The genomics core facility of the IBENS follows the recommendations of the IBiSA charter, and is operating on a certified quality process. We are member of the national infrasctruture France Génomique, initiated by the governmental program “Investissement d’Avenir”, and we actively participate to developing its technology roadmap.
Our services are open to the scientific community, as well as commercial companies.
Several committees were set up to follow the activities of the core facility throughout time:
Internally, a management committee meets every week to check on the status of every projects and functioning of the core facility, and every month to follow the R&D projects that allow us to stay at the state-of-the-art of genomic applications.
Since 2010, the genomics core facility proposes high-throughput sequencing with the Illumina short reads technology. Sequencers are regularly renewed to follow technical evolutions. A NextSeq 2000 was acquired in 2021. With this high-throughput sequencing technology, the core facility has focused on applications in functional genomics, with RNA-seq protocols (small quantities, mRNA…)

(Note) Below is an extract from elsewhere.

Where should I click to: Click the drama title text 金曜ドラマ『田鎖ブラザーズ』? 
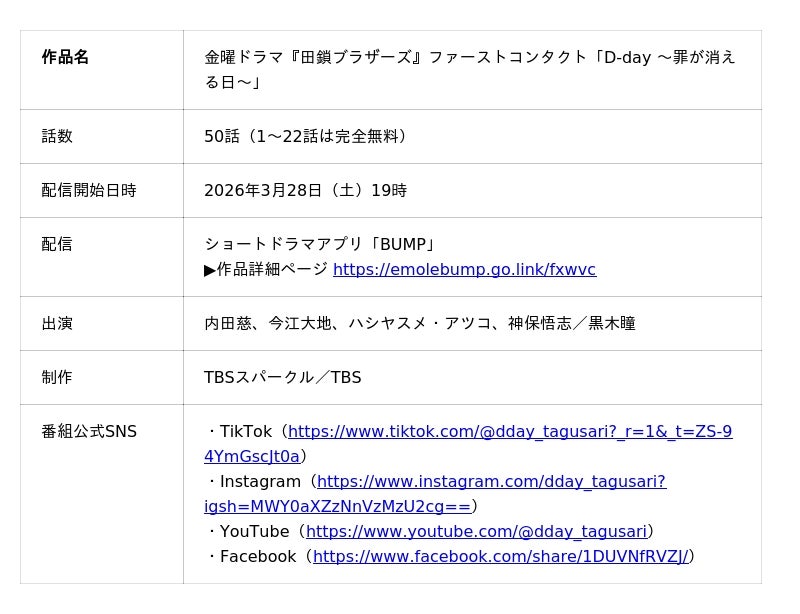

In 2016, the genomics core facility has acquired the technology MinION of Oxford Nanopore Technologies (ONT). It allows long-reads sequencing, and thereby full-length sequencing of transcripts. This is better suited for certain applications to analyse RNA (splicing, stability, epigenetics). In 2022 we puchased a very high throughput ONT PromethION sequencer to reinforce our offer in long-reads sequencing.

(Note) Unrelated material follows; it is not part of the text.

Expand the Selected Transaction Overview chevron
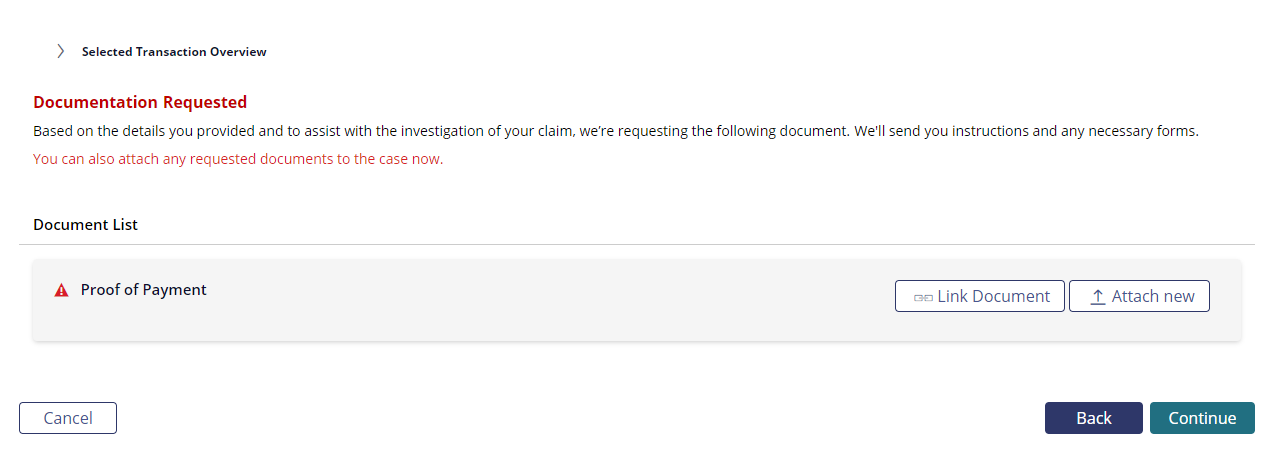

We have acquired in 2017 a Chromium from 10x Genomics. This technology at the scale of single-cells is at the disposal of our collaborators, and enables to sequence RNA in unique cells, on an Illumina sequencer. Since 2022, we propose long-read sequencing in single cells on the ONT technology, to enable a more precise analysis of transcripts.

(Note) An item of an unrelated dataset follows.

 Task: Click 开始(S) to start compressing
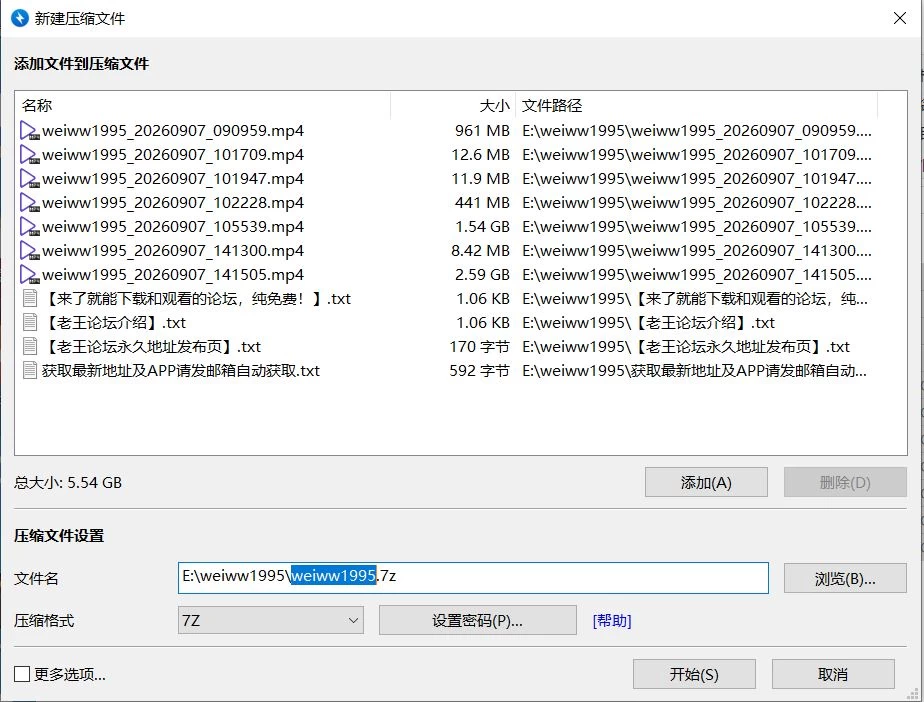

In 1998, Institut Curie, ESPCI and Ecole normale supérieure (ENS Paris), have established one of the first French core facility dedicated to transcriptomic data output and analysis. Once created, the genomics core facility of the Montagne Sainte-Geneviève was aiming at making genomic equipment reachable. The goal is to help laboratories with their high-throughput projects and popularize great-scale technics through the scientific community. By achieving these goals, we are recognized on national scale thanks to approvals from RIO (Réseau Inter Organismes: CNRS, INSERM, INRA et CEA) in 2002, RNG (Réseau National Génopôle) in 2005 and IBiSA (Infrastructures en Biologie Santé et Agronomie) in 2008.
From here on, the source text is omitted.